Texto fornecido:
Grupos criminosos frequentemente capturam a imaginação popular, sustentados pela habilidade de seus membros em polir e reinventar suas histórias. Esta fascinação encontra eco e suporte não só na imprensa e no mundo acadêmico, mas também entre figuras políticas e nos corredores da justiça, onde se decide meticulosamente quais eventos serão iluminados pela atenção pública e quais permanecerão nas sombras. Este fenômeno alimenta uma disputa narrativa que se encaixa perfeitamente nos conturbados tempos atuais.
Por outro lado, histórias contadas em filmes como “Donnie Brasco“ reacendem a esperança de que, em algum ponto e em diferentes lugares do planeta, as engrenagens do crime organizado serão efetivamente desafiadas. Neste cenário, agentes de lei, impelidos por uma combinação de dever e honra pessoal, dedicam-se a confrontar e desbaratar as redes de poder que se estendem desde o tráfico de drogas até grupos que usurpam funções do Estado ou que se financiam através do medo e da extorsão de trabalhadores e comerciantes.
Dentro dessa narrativa, Mike Newell apresenta uma visão perspicaz e detalhada do funcionamento da máfia nos Estados Unidos por meio de “Donnie Brasco“. Este filme, embora permita-se algumas liberdades narrativas, esforça-se para manter uma fidelidade ao real. Ele é construído sobre a adaptação de Paul Attanasio do livro autobiográfico de Joseph Dominick Pistone, divulgado em 1978, que desvenda os mistérios da vida do autor, um agente do FBI que se submeteu a uma transformação radical para cumprir sua missão.

Instruções do exercício:
a) No texto sobre o filme “Donnie Brasco”, em que ano saiu o livro autobiográfico de Joseph Dominick Pistone?
b) Copie palavra por palavra o trecho do texto sobre “Donnie Brasco” que começa em “Dentro dessa narrativa, Mike” e termina em “cumprir sua missão.”.
A listagem que vem depois deste texto é um material à parte.

Dados:
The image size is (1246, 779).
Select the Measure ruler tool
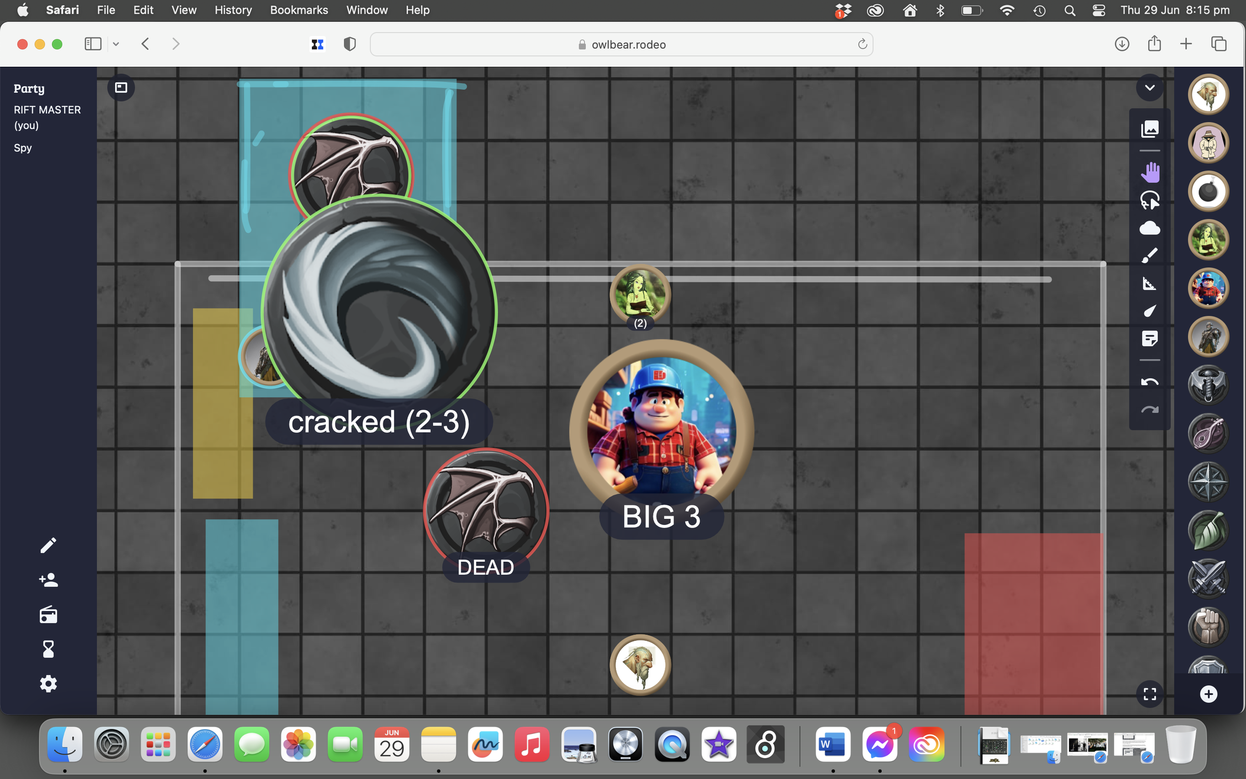(1149, 283)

Respostas completas:
a) Em 1978.

b)
Dentro dessa narrativa, Mike Newell apresenta uma visão perspicaz e detalhada do funcionamento da máfia nos Estados Unidos por meio de “Donnie Brasco“. Este filme, embora permita-se algumas liberdades narrativas, esforça-se para manter uma fidelidade ao real. Ele é construído sobre a adaptação de Paul Attanasio do livro autobiográfico de Joseph Dominick Pistone, divulgado em 1978, que desvenda os mistérios da vida do autor, um agente do FBI que se submeteu a uma transformação radical para cumprir sua missão.